AIM:
Reproduce the entries below line for line, with nothing changed.

##############################

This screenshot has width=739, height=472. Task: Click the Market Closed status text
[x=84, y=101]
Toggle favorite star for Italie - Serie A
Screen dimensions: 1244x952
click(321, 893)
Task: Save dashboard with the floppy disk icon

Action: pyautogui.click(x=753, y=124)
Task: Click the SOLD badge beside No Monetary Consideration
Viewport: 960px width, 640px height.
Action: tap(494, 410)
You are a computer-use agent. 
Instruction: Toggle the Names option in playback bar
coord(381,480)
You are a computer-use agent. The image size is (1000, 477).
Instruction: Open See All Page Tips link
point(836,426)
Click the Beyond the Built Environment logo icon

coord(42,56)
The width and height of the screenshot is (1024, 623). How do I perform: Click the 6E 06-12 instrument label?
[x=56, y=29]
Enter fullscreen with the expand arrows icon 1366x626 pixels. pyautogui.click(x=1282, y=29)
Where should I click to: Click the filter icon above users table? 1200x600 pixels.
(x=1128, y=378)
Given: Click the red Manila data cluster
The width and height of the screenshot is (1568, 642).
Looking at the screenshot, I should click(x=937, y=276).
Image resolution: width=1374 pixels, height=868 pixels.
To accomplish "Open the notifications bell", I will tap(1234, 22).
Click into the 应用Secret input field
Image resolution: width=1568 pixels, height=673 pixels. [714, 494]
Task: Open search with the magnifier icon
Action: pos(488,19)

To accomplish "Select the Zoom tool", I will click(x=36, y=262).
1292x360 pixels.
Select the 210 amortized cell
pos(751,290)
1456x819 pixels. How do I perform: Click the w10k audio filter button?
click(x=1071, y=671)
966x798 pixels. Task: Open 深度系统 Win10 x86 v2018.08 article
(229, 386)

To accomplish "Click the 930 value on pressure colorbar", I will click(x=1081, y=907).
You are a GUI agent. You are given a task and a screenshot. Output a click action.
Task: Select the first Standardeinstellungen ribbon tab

##############################

THE COMPLETED TASK:
This screenshot has width=739, height=472. Task: Click the Market Closed status text
[x=84, y=101]
Toggle favorite star for Italie - Serie A
Screen dimensions: 1244x952
click(321, 893)
Task: Save dashboard with the floppy disk icon

Action: pyautogui.click(x=753, y=124)
Task: Click the SOLD badge beside No Monetary Consideration
Viewport: 960px width, 640px height.
Action: tap(494, 410)
You are a computer-use agent. 
Instruction: Toggle the Names option in playback bar
coord(381,480)
You are a computer-use agent. The image size is (1000, 477).
Instruction: Open See All Page Tips link
point(836,426)
Click the Beyond the Built Environment logo icon

coord(42,56)
The width and height of the screenshot is (1024, 623). How do I perform: Click the 6E 06-12 instrument label?
[x=56, y=29]
Enter fullscreen with the expand arrows icon 1366x626 pixels. pyautogui.click(x=1282, y=29)
Where should I click to: Click the filter icon above users table? 1200x600 pixels.
(x=1128, y=378)
Given: Click the red Manila data cluster
The width and height of the screenshot is (1568, 642).
Looking at the screenshot, I should click(x=937, y=276).
Image resolution: width=1374 pixels, height=868 pixels.
To accomplish "Open the notifications bell", I will tap(1234, 22).
Click into the 应用Secret input field
Image resolution: width=1568 pixels, height=673 pixels. [714, 494]
Task: Open search with the magnifier icon
Action: pos(488,19)

To accomplish "Select the Zoom tool", I will click(x=36, y=262).
1292x360 pixels.
Select the 210 amortized cell
pos(751,290)
1456x819 pixels. How do I perform: Click the w10k audio filter button?
click(x=1071, y=671)
966x798 pixels. Task: Open 深度系统 Win10 x86 v2018.08 article
(229, 386)

To accomplish "Click the 930 value on pressure colorbar", I will click(x=1081, y=907).
You are a GUI agent. You are given a task and a screenshot. Output a click action.
Task: Select the first Standardeinstellungen ribbon tab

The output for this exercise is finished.